Dermacriticism

The interdisciplinary research platform “Dermacriticism” brings together scholars and researchers interested in the vital interplay between skin, the intellectual history of medicine and psychiatry, and the (aesthetic) practices of writing and reading, seeing and touching. Our objective is to promote and develop novel theories and methods for studying skin as a cultural phenomenon, complementary to (and in conversation with) scientific and empirical approaches.

Selden I. Rainforth: Urticaria (Dermographia), 1910 © The J. Paul Getty Museum, Los Angeles

Skin and dermal phenomena can only be understood in terms of complex connections between medicine, anthropology, biology, psychology, culture, and cultural practices such as reading and writing (literature) and art. Historically, the study of human skin has relied heavily on both images and detailed (clinical) descriptions to document and diagnose disease. These practices can serve as an inexhaustible resource for exploring fundamental philosophical and aesthetic ideas that are intimately intertwined with the context of (European) intellectual history as well as the cultural practice of reading and writing. It is evident, however, that current philosophical, scientific, and medical approaches are reshaping our fundamental understanding of what (human) skin is.

A rigorous and critical examination of our deeply held assumptions about what skin is and how it has been described and represented, for example, in literature and the visual arts, serves as the basis for a systematic rethinking of its cultural, normative, and ethical dimensions. This process, which can be described as “thinking in skin” (Hron), offers a new and philosophically nuanced perspective on the ‘skins’ we all inhabit.

Based on these concerns, the purpose of the Dermacriticism research platform is to provide both an open forum for intellectual exchange and cutting-edge research in the field of skin studies, with a particular interest in literary and artistic representations of that “potentially ever-changing personal tapestry that tells the world about who we are or who we want to be” (Jablonski).

 

 

 

Our research provides important insights into the interrelated histories of skin in philosophy, anthropology, medicine, literature, and the arts.

Our aims are:

  • To develop new approaches, theories and methods for the study of (human) skin as a cultural and aesthetic phenomenon.
  • To provide an open forum for intellectual exchange for skin scholars from various disciplines.
  • To promote and foster interdisciplinary dialogue and bring together leading scholars in the field.
  • To encourage new thinking and new publications in the field of Skin studies.
  • To organize major national and international conferences (e.g.
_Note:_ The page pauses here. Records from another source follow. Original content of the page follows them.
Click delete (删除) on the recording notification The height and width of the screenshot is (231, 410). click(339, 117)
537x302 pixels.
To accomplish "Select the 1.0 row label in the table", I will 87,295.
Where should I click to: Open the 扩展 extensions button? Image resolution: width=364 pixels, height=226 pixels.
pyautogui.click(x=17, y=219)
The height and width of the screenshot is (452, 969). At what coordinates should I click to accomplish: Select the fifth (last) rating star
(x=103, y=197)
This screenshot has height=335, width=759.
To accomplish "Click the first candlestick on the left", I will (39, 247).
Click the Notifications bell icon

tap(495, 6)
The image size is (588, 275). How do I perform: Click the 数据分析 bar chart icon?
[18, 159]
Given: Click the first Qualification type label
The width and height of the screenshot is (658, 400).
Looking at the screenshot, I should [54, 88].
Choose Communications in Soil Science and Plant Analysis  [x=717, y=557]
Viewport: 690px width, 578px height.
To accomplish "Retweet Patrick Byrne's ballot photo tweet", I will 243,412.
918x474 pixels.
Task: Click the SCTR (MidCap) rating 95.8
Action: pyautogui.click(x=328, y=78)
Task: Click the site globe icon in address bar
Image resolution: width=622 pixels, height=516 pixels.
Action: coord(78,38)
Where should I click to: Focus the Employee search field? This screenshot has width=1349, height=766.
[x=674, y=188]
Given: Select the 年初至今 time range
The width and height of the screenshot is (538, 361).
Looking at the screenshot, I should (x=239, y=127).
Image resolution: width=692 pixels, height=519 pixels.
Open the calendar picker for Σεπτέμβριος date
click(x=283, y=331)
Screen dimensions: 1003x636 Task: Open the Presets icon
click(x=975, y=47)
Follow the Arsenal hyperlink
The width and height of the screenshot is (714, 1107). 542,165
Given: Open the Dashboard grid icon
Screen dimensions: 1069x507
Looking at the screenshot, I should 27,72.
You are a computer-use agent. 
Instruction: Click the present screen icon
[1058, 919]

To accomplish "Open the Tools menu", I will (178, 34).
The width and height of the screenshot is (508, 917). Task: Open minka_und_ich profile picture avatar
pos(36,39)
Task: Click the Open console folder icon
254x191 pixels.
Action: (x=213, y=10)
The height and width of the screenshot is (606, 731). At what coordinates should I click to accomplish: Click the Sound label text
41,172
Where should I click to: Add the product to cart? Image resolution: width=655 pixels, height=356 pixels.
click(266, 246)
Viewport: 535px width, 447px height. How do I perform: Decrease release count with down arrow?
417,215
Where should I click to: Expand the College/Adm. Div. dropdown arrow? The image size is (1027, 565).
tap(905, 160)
Skin Manuscripts, 2024).
  • To disseminate research findings on skin through academic and non-academic publications and media talks.
  • To engage in discussions with the broader public, including non-academic contexts

 

 

 

 

 

 

 

 

Centre for Modern European Studies (CEMES) (University of Copenhagen, Denmark)

Centre for Culture and the Mind (University of Copenhagen, Denmark)

Cultural Skin Studies (International interdisciplinary network of scholars working on skin in literature and culture)

Skin Ecologies. A Transdisciplinary Network (University of Amsterdam, Netherlands)

The Skin Ecologies Network (Harvard Radcliffe Institute for Advanced Study, Harvard University, USA)

Thinking the European Republic of Letters (Research Group, University of Copenhagen, Denmark)

“Dermacriticism” is embedded in the project “Dermography. Ethics and Aesthetics of Skin Writing”, funded by the European Commission under the Horizon 2020 program.

 

 

We welcome proposals for collaborative research on any aspect of our research group. If you would like to become part of our research environment, please contact the director, Irina Hron.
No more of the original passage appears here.